I remember when I started my studies in the High School of Music. Everything was really new and amazing, you are in a “freakflutic” atmosphere. Right, there were several people with whom I was amazed and who you have always as a reference.
Some weeks ago we read the interview to Ana Naranjo and this week Franciso López (flutist in Gothenburg Opera, in Sweden) tells us his musical experiences. I hope you enjoy it!
- How did you begin in music?
I remember how I got in the conservatory of Plasencia, my home city. The teacher of music in the school gave me a note to hand over to my mother, in which she said she wanted to see her personally. When I read the note I tried to hide it because I tought that probably I would have done something wrong. I was never known for being a good boy in the school. Finally the note arrived to my mother´s hands and they decided to take to me to do the auditions for the conservatory. My mother told me that the teacher of music was always finding me during the breaks sneaking in the music room and playing all the instruments there were.
You can imagine the rest: I did the audition and I was lucky to be able to choose the instrument I wanted. The one I liked the most was the flute, and I am sure that it was due to the way in which Juanjo Hernández did the demonstration. He was my teacher and the one who did that I really loved the flute.
- What’s the most curious thing that has happened to you in your career as musician?
A lot of things more or less curious have happened to me, it´s difficult to remember only one.
When I was playing in the Plasencia Band there was a time in which we had no tuba and I offered myself voluntarily for some months, but I realized soon that tuba was not for me.
There were also a couple of years in which I played in open-air dances in summer with my sister. She sang and I played the keyboard and sometimes the flute. One night, while I was playing the keyboard, one dude climbed the stage and grabbed my flute in order to steal it. I had time to react and nothing happened. But I took not a long time to give up the world of the open-air dances.
During the years in the High School of Music in Zaragoza, I played jotas on a very professional level with the group “Nobleza Baturra” and also something of flamenco with the group “La Querencia”. Both were very enriching experiences.
- How do you see the current musical outlook?
If you mean the musical outlook here in Sweden, I see it marvellously. I think that the swedish society has known how to find a good balance between musical tradition and to adapt to the demands of the current society. The orchestras don´t mind playing in concerts with pop singers, or even playing musicals and taking part in concerts and workshops with children. A month ago we made in Gothenburg Opera a very interesting proyect in which we played the soundtrack of “ Frozen Planet”, a documentary about the wild life in the poles by BBC, and we had a screen behind with the video. It was a big success, so we will repeat it in February. This kind of proyects, without forgetting of course the occidental music tradition, make you find a balance between present and tradition. Of course there are ochestras, such as Gothenburg Symphony, that have a great tradition (more than a century) and they have played with conductors such as Grieg, Sibelius or Nielsen, who take part of the history of occidental music.

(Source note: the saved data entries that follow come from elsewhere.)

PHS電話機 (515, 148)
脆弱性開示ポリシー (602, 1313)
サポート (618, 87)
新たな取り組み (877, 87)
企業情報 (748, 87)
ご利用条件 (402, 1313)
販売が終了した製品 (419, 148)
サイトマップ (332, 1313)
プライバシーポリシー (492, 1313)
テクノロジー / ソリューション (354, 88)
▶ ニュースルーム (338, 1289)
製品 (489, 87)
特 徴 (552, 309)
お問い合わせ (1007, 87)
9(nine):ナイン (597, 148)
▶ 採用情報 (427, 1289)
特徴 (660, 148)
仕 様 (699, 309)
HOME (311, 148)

This kind of orchestra is devoted more profoundly to the traditional clasical repertoire.
Something to keep in mind in Sweden is also that the price of the tickets for this kind of shows is quite affordable for any pocket, due to the fact that most of the price is financed by the swedish government. To see the symphonic orchestra, the student ticket is about two euros, and the normal ticket between ten and thirty. To see an opera costs six euros if you are a student, and the normal ticket can cost from fifteen to fifty euros.

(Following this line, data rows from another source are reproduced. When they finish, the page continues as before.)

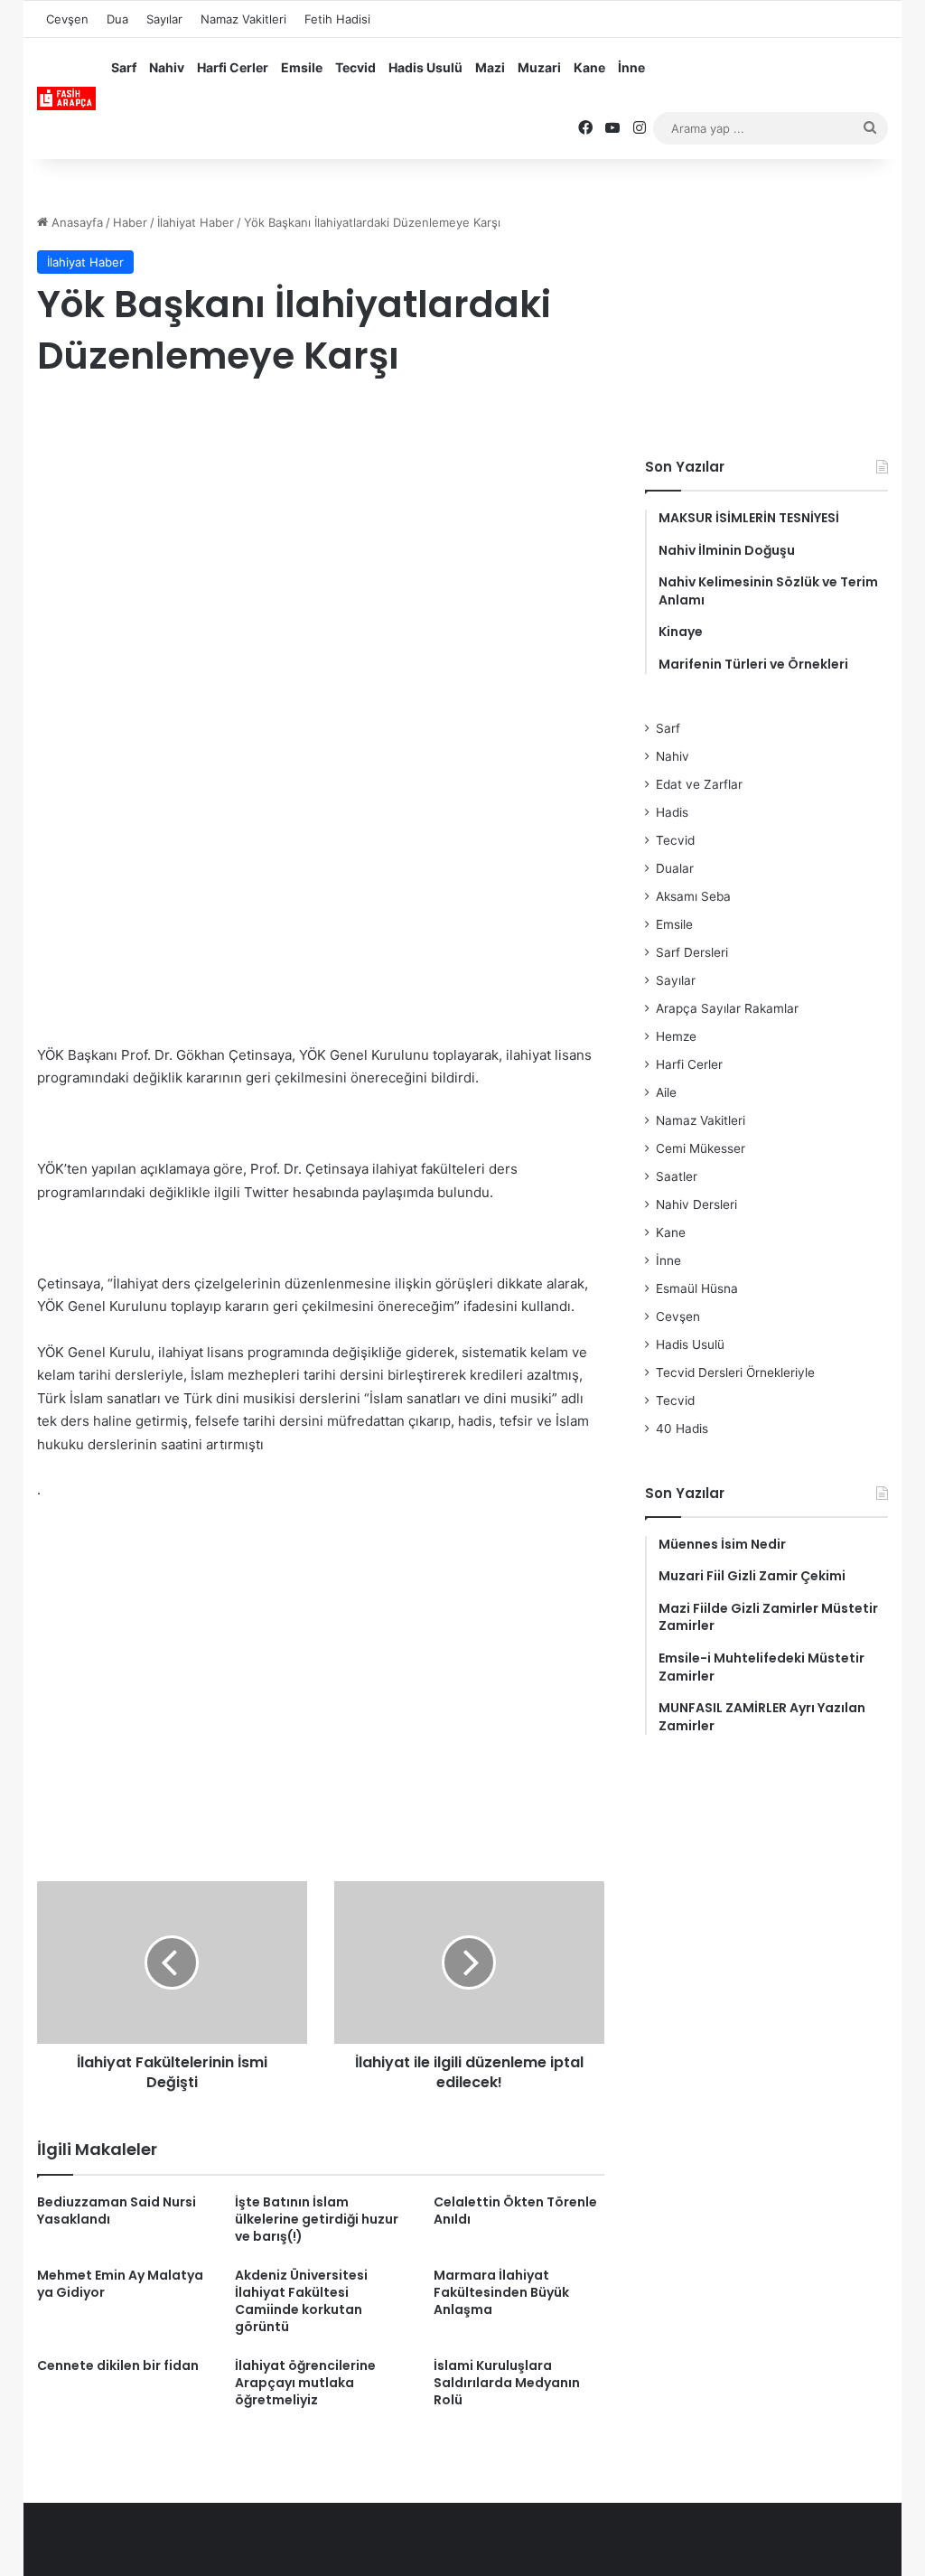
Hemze (676, 1036)
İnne (631, 67)
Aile (666, 1092)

This fact is quite important if you compare it with the reality in concert halls and theatres in Spain, where the average citizen doesn´t get the chance to see the majority of the concerts and operas.
Generally, I think that the spanish tradition of orchestras and operas is quite young and this makes music doesn´t arrive everywhere. There are a lot of people who don´t recognize the instruments of the orchestra yet, and even go to the concerts with total ignorance about what they are going to listen. The musical theatre really helps to touch all the publics and to awaken their interest. It´s easier to reach people telling a good story. Germany is a clear example of what I am talking about. The number of operas is considerably higher than the number of symphonic orchestras. There are very small villages that have a theatre in which they play operas every week.
Clasical music hasn´t left a mark on our society yet, and it´s our duty to teach to listen as much children as adults.
- And finally, some advice for our readers.
I find always hard to give advice….I think that the most important thing in our profession is to learn how to listen to yourself. During our years of degree we listen to our teachers, to professionals, to conductors and even to our classmates saying what is right and what isn´t. It´s posible to learn from everything, but much more important is the time we spend developing our creativity. To trust in our imagination can be sometimes something risky, but music is a way of expression. To find our own expression needs more effort, but I think when you find it you learn to live in a more honest way.